(Stored dataset items)

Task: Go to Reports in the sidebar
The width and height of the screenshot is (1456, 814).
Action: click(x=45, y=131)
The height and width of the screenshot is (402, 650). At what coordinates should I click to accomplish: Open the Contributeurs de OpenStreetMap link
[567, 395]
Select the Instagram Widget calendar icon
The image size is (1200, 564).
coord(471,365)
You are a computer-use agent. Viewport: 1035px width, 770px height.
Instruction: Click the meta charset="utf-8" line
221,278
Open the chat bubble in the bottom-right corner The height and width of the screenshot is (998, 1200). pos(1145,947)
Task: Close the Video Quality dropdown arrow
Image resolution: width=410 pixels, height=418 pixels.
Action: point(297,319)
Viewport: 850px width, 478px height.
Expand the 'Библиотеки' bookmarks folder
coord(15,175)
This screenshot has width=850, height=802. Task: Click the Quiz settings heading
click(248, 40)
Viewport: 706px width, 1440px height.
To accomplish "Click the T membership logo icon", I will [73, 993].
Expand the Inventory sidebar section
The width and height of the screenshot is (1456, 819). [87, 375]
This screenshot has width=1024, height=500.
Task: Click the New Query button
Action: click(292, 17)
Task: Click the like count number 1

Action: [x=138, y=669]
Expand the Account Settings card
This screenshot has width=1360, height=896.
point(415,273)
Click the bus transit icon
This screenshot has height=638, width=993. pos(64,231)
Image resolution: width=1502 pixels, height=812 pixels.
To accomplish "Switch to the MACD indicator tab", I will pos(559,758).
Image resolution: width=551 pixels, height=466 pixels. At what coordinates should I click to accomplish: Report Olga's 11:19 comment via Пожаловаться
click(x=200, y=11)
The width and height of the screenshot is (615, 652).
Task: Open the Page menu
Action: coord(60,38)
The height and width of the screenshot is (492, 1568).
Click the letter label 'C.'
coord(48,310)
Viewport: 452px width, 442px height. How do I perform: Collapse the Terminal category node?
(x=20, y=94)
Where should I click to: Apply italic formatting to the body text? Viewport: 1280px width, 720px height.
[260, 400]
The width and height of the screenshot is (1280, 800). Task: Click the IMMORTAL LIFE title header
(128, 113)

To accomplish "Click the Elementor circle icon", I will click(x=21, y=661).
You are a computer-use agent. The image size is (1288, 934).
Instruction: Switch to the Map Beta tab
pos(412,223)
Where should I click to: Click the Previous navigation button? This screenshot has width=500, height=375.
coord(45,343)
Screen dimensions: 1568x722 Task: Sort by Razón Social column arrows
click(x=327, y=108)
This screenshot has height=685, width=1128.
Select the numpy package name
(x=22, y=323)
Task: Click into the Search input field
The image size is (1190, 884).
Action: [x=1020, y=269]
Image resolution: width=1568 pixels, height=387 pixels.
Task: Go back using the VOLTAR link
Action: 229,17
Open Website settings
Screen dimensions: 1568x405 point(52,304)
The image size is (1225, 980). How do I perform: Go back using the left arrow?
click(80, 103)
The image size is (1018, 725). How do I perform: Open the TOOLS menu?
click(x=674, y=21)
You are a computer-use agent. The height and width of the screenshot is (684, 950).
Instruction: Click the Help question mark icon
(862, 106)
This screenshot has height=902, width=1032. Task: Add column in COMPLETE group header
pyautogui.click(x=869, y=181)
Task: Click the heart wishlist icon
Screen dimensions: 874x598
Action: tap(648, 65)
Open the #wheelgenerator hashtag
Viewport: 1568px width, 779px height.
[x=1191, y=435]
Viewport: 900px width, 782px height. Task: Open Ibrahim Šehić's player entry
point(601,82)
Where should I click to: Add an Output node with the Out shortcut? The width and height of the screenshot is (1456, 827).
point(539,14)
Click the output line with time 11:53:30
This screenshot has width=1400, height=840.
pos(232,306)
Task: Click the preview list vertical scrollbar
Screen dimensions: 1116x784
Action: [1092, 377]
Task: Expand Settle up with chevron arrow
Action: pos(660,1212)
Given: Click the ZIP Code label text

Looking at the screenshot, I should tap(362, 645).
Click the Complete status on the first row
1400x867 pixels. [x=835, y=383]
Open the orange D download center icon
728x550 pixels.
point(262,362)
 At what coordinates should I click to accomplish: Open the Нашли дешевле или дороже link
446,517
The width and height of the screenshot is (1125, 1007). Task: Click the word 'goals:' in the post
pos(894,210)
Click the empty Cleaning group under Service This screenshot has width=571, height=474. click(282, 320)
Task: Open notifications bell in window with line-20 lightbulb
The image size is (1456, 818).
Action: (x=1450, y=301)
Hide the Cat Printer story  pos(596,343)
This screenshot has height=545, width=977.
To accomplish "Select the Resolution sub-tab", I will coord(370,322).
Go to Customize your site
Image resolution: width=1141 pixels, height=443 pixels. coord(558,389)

- **ABOUT THIS EXERCISE**:
The data should be written out again in full, exactly as it stands.

- **WORKED SOLUTION**:
Task: Go to Reports in the sidebar
The width and height of the screenshot is (1456, 814).
Action: click(x=45, y=131)
The height and width of the screenshot is (402, 650). At what coordinates should I click to accomplish: Open the Contributeurs de OpenStreetMap link
[567, 395]
Select the Instagram Widget calendar icon
The image size is (1200, 564).
coord(471,365)
You are a computer-use agent. Viewport: 1035px width, 770px height.
Instruction: Click the meta charset="utf-8" line
221,278
Open the chat bubble in the bottom-right corner The height and width of the screenshot is (998, 1200). pos(1145,947)
Task: Close the Video Quality dropdown arrow
Image resolution: width=410 pixels, height=418 pixels.
Action: point(297,319)
Viewport: 850px width, 478px height.
Expand the 'Библиотеки' bookmarks folder
coord(15,175)
This screenshot has width=850, height=802. Task: Click the Quiz settings heading
click(248, 40)
Viewport: 706px width, 1440px height.
To accomplish "Click the T membership logo icon", I will [73, 993].
Expand the Inventory sidebar section
The width and height of the screenshot is (1456, 819). [87, 375]
This screenshot has width=1024, height=500.
Task: Click the New Query button
Action: click(292, 17)
Task: Click the like count number 1

Action: [x=138, y=669]
Expand the Account Settings card
This screenshot has width=1360, height=896.
point(415,273)
Click the bus transit icon
This screenshot has height=638, width=993. pos(64,231)
Image resolution: width=1502 pixels, height=812 pixels.
To accomplish "Switch to the MACD indicator tab", I will pos(559,758).
Image resolution: width=551 pixels, height=466 pixels. At what coordinates should I click to accomplish: Report Olga's 11:19 comment via Пожаловаться
click(x=200, y=11)
The width and height of the screenshot is (615, 652).
Task: Open the Page menu
Action: coord(60,38)
The height and width of the screenshot is (492, 1568).
Click the letter label 'C.'
coord(48,310)
Viewport: 452px width, 442px height. How do I perform: Collapse the Terminal category node?
(x=20, y=94)
Where should I click to: Apply italic formatting to the body text? Viewport: 1280px width, 720px height.
[260, 400]
The width and height of the screenshot is (1280, 800). Task: Click the IMMORTAL LIFE title header
(128, 113)

To accomplish "Click the Elementor circle icon", I will click(x=21, y=661).
You are a computer-use agent. The image size is (1288, 934).
Instruction: Switch to the Map Beta tab
pos(412,223)
Where should I click to: Click the Previous navigation button? This screenshot has width=500, height=375.
coord(45,343)
Screen dimensions: 1568x722 Task: Sort by Razón Social column arrows
click(x=327, y=108)
This screenshot has height=685, width=1128.
Select the numpy package name
(x=22, y=323)
Task: Click into the Search input field
The image size is (1190, 884).
Action: [x=1020, y=269]
Image resolution: width=1568 pixels, height=387 pixels.
Task: Go back using the VOLTAR link
Action: 229,17
Open Website settings
Screen dimensions: 1568x405 point(52,304)
The image size is (1225, 980). How do I perform: Go back using the left arrow?
click(80, 103)
The image size is (1018, 725). How do I perform: Open the TOOLS menu?
click(x=674, y=21)
You are a computer-use agent. The height and width of the screenshot is (684, 950).
Instruction: Click the Help question mark icon
(862, 106)
This screenshot has height=902, width=1032. Task: Add column in COMPLETE group header
pyautogui.click(x=869, y=181)
Task: Click the heart wishlist icon
Screen dimensions: 874x598
Action: tap(648, 65)
Open the #wheelgenerator hashtag
Viewport: 1568px width, 779px height.
[x=1191, y=435]
Viewport: 900px width, 782px height. Task: Open Ibrahim Šehić's player entry
point(601,82)
Where should I click to: Add an Output node with the Out shortcut? The width and height of the screenshot is (1456, 827).
point(539,14)
Click the output line with time 11:53:30
This screenshot has width=1400, height=840.
pos(232,306)
Task: Click the preview list vertical scrollbar
Screen dimensions: 1116x784
Action: [1092, 377]
Task: Expand Settle up with chevron arrow
Action: pos(660,1212)
Given: Click the ZIP Code label text

Looking at the screenshot, I should tap(362, 645).
Click the Complete status on the first row
1400x867 pixels. [x=835, y=383]
Open the orange D download center icon
728x550 pixels.
point(262,362)
 At what coordinates should I click to accomplish: Open the Нашли дешевле или дороже link
446,517
The width and height of the screenshot is (1125, 1007). Task: Click the word 'goals:' in the post
pos(894,210)
Click the empty Cleaning group under Service This screenshot has width=571, height=474. click(282, 320)
Task: Open notifications bell in window with line-20 lightbulb
The image size is (1456, 818).
Action: (x=1450, y=301)
Hide the Cat Printer story  pos(596,343)
This screenshot has height=545, width=977.
To accomplish "Select the Resolution sub-tab", I will coord(370,322).
Go to Customize your site
Image resolution: width=1141 pixels, height=443 pixels. coord(558,389)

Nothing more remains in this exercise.